----- 本文抜粋 -----

そうですね。私は小さい頃から寝つけないことが多くて、"あなた全然昼寝しない子だったわ"って母親から言われるぐらい、昼寝もしないし、夜も寝れないし。睡眠時間自体は取れてるんですけど、眠れなくてずっと考えごとをしていたりすると、気付いたらいつも朝5時になっていて。その時間になると、家の外から始発の電車の音が聞こえるんですよ。その音が聞こえたときに、私はまだ続いている今日を生きてるのに、外を見ると始発の電車に乗って新しい今日を過ごしている人がいて。それを考えたときに"あぁ、置いていかれたな......"って絶望を感じることが多いんです。結局、そんな時間まで起きていたら、私の次の日の活動ってたぶん寝不足じゃないですか。"最悪だな......"って気分になるので、そういった気持ちを込めました。

-眠れない状況を"スリープ"、"フリーズ"、"リブート"と説明しているとか当て字も面白いなと思いました。"線路"、"LINE"、"普通"を全て"ライン"と読んでいて。

----- 対象項目 -----

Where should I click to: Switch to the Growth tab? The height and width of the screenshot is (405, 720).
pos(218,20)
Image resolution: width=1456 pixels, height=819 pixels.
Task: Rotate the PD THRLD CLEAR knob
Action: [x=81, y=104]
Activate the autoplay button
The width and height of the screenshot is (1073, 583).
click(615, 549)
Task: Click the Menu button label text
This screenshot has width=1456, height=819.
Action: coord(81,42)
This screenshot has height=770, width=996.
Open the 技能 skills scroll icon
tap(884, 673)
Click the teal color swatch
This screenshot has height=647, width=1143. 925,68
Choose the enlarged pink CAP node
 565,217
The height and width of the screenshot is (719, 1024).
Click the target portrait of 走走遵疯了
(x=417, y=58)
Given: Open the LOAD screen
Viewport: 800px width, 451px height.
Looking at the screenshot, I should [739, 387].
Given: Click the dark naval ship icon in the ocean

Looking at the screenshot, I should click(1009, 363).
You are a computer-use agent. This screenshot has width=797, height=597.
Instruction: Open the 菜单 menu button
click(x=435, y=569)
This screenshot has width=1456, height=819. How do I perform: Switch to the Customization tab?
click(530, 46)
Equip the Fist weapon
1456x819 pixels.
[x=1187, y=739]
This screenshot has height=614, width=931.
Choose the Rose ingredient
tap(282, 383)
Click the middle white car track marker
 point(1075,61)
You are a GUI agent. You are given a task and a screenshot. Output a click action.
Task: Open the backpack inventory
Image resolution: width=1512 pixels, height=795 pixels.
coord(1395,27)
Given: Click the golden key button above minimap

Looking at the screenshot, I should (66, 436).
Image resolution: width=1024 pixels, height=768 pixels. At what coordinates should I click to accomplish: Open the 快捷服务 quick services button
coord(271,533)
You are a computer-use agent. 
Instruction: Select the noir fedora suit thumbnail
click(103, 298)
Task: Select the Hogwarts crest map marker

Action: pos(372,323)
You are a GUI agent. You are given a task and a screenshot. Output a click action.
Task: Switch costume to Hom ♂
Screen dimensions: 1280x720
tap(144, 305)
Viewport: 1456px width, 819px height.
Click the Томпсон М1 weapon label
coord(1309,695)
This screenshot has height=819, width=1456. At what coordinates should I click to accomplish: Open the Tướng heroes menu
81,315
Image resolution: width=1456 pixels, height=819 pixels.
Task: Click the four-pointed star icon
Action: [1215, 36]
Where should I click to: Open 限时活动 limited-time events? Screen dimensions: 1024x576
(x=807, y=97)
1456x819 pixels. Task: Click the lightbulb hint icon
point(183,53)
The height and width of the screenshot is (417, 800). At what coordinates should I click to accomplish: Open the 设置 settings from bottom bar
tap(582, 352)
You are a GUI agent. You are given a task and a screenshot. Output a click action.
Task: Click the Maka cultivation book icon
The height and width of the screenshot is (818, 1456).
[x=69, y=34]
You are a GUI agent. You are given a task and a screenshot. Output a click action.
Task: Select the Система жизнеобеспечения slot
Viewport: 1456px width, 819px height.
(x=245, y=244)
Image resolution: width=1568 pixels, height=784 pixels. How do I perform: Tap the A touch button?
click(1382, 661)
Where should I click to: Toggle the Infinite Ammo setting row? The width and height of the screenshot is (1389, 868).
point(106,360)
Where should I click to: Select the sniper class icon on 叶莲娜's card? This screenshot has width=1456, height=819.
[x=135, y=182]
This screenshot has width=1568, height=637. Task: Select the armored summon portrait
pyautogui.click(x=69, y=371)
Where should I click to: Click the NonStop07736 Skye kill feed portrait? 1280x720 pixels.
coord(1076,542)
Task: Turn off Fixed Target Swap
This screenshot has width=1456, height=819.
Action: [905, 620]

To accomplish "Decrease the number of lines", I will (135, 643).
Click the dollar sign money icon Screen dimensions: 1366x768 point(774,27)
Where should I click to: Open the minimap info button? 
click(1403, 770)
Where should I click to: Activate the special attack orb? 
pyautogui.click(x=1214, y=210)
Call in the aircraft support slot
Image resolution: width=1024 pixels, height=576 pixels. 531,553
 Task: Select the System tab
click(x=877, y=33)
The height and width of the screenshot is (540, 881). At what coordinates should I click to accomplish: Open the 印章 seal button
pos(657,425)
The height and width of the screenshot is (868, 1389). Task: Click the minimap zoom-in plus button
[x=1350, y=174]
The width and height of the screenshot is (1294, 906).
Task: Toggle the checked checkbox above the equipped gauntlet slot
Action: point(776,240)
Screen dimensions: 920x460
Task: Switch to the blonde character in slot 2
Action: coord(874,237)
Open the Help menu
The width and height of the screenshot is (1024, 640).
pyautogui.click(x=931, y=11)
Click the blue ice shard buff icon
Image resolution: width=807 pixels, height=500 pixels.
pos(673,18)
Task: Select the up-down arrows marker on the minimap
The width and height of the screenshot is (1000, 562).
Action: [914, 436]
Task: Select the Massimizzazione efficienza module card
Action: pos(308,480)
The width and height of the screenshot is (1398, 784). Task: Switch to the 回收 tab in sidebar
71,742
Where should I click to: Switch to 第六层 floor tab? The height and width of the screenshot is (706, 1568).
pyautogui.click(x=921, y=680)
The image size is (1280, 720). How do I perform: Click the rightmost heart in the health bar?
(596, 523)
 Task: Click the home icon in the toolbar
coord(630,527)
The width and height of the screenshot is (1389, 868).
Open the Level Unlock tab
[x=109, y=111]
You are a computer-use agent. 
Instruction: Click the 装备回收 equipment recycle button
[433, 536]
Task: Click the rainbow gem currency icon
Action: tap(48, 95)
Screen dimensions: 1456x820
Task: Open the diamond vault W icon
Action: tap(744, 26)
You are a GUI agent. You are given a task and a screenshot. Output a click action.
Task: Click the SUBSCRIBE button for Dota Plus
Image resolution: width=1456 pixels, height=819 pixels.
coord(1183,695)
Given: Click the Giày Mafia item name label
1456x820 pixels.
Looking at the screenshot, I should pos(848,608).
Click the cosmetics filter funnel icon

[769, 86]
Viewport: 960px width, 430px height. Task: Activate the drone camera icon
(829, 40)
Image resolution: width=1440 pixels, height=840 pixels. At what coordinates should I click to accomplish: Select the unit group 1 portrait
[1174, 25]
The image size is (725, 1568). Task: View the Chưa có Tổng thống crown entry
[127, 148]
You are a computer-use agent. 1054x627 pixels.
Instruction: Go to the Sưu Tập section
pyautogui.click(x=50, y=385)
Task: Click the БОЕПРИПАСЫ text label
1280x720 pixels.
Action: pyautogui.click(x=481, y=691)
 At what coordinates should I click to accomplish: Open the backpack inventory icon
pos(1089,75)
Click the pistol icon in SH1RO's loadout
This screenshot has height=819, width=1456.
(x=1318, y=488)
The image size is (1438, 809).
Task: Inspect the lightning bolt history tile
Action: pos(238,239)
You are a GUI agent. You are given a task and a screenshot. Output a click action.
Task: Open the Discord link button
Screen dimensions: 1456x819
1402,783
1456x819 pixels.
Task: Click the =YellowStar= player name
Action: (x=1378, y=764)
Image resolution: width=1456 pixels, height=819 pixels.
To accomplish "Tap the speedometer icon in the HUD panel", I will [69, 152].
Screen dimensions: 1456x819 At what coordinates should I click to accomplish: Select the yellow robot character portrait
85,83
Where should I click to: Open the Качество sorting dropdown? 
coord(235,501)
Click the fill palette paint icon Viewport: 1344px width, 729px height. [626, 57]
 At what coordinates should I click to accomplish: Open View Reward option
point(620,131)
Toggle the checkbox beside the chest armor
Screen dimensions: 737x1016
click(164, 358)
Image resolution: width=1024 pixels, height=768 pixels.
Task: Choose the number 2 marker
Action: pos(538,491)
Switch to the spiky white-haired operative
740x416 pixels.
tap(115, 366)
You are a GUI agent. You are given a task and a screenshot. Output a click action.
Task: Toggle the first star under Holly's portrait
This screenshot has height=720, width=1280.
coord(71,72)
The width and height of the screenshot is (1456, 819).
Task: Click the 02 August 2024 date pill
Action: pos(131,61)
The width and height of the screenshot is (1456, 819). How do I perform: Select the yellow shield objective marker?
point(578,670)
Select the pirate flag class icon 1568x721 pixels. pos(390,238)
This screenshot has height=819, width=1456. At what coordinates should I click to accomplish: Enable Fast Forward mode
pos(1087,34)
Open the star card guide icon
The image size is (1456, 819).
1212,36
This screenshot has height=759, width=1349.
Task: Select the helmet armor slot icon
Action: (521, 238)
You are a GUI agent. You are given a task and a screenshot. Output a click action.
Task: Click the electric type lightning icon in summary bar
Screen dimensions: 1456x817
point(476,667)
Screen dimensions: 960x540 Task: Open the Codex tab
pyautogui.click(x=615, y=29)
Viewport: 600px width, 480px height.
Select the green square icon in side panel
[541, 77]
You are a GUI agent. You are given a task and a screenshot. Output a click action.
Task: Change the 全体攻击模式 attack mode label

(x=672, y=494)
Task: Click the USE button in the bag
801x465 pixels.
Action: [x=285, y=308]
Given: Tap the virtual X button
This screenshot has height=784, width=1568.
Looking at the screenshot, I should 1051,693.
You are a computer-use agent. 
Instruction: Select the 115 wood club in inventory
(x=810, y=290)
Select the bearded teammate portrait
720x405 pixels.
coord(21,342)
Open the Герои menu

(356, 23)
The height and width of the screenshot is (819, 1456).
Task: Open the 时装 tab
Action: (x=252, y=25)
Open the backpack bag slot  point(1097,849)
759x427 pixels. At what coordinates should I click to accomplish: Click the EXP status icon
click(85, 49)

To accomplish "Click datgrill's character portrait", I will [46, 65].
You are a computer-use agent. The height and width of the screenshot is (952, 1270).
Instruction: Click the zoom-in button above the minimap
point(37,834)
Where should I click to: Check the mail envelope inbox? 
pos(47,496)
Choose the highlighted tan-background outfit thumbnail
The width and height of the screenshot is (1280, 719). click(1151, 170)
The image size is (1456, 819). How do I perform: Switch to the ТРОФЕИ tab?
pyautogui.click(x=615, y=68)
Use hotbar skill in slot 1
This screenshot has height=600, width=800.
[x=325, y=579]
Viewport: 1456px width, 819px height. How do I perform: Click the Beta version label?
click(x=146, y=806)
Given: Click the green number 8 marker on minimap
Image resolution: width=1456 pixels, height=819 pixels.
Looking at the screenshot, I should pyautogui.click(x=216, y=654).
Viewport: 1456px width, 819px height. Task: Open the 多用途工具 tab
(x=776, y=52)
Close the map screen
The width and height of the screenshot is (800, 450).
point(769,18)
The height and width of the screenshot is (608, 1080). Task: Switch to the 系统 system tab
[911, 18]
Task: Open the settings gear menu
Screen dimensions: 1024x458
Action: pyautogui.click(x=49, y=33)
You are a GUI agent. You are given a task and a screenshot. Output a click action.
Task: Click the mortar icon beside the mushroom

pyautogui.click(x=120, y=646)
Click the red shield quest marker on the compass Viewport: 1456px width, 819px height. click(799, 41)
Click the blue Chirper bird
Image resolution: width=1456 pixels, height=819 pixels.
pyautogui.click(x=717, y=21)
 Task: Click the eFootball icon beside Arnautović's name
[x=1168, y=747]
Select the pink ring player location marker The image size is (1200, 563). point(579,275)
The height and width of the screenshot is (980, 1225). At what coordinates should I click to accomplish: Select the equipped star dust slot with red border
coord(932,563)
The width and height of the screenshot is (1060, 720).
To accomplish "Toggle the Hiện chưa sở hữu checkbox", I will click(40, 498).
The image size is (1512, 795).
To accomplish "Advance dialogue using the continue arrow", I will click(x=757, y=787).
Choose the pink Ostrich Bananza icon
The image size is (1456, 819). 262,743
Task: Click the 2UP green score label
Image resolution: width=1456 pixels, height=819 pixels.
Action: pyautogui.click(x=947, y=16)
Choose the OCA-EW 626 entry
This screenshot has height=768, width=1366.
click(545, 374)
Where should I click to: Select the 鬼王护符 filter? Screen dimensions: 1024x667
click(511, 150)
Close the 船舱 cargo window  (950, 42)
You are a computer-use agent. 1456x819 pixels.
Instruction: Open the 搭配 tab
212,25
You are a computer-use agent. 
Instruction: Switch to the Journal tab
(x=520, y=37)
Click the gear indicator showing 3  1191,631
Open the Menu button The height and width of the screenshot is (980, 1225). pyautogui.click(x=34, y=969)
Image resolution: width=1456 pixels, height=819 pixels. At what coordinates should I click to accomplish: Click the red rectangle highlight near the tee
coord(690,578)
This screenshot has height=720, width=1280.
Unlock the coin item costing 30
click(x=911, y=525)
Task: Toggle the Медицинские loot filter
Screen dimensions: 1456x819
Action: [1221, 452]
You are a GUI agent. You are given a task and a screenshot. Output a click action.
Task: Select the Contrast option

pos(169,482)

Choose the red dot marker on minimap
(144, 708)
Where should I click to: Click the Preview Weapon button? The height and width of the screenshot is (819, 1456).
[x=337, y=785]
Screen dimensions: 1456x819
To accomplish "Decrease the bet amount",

-----

• 出題 1:
次の(a)〜(c)は、眠れない夜についての抜粋の内容と合っていますか。それぞれ「はい」か「いいえ」で答え、判断の決め手となる抜粋中の語句を正確に引用してください。
(a) 語り手は母親から、全然昼寝しない子だったと言われた。
(b) 語り手は、睡眠時間そのものが取れていないと述べている。
(c) 「線路」「LINE」「普通」は、すべて「ライン」と読まれている。
• 出題 2:
抜粋のうち、「そうですね。私は小さい頃から」を含む語句で始まり「ういった気持ちを込めました。」で終わる部分を、一字一句違えずに出力してください。
項目は抜粋とは別個の資料です。

• 解答 1:
(a) はい。「"あなた全然昼寝しない子だったわ"って母親から言われる」
(b) いいえ。「睡眠時間自体は取れてるんですけど」
(c) はい。「"線路"、"LINE"、"普通"を全て"ライン"と読んでいて。」

• 解答 2:
そうですね。私は小さい頃から寝つけないことが多くて、"あなた全然昼寝しない子だったわ"って母親から言われるぐらい、昼寝もしないし、夜も寝れないし。睡眠時間自体は取れてるんですけど、眠れなくてずっと考えごとをしていたりすると、気付いたらいつも朝5時になっていて。その時間になると、家の外から始発の電車の音が聞こえるんですよ。その音が聞こえたときに、私はまだ続いている今日を生きてるのに、外を見ると始発の電車に乗って新しい今日を過ごしている人がいて。それを考えたときに"あぁ、置いていかれたな......"って絶望を感じることが多いんです。結局、そんな時間まで起きていたら、私の次の日の活動ってたぶん寝不足じゃないですか。"最悪だな......"って気分になるので、そういった気持ちを込めました。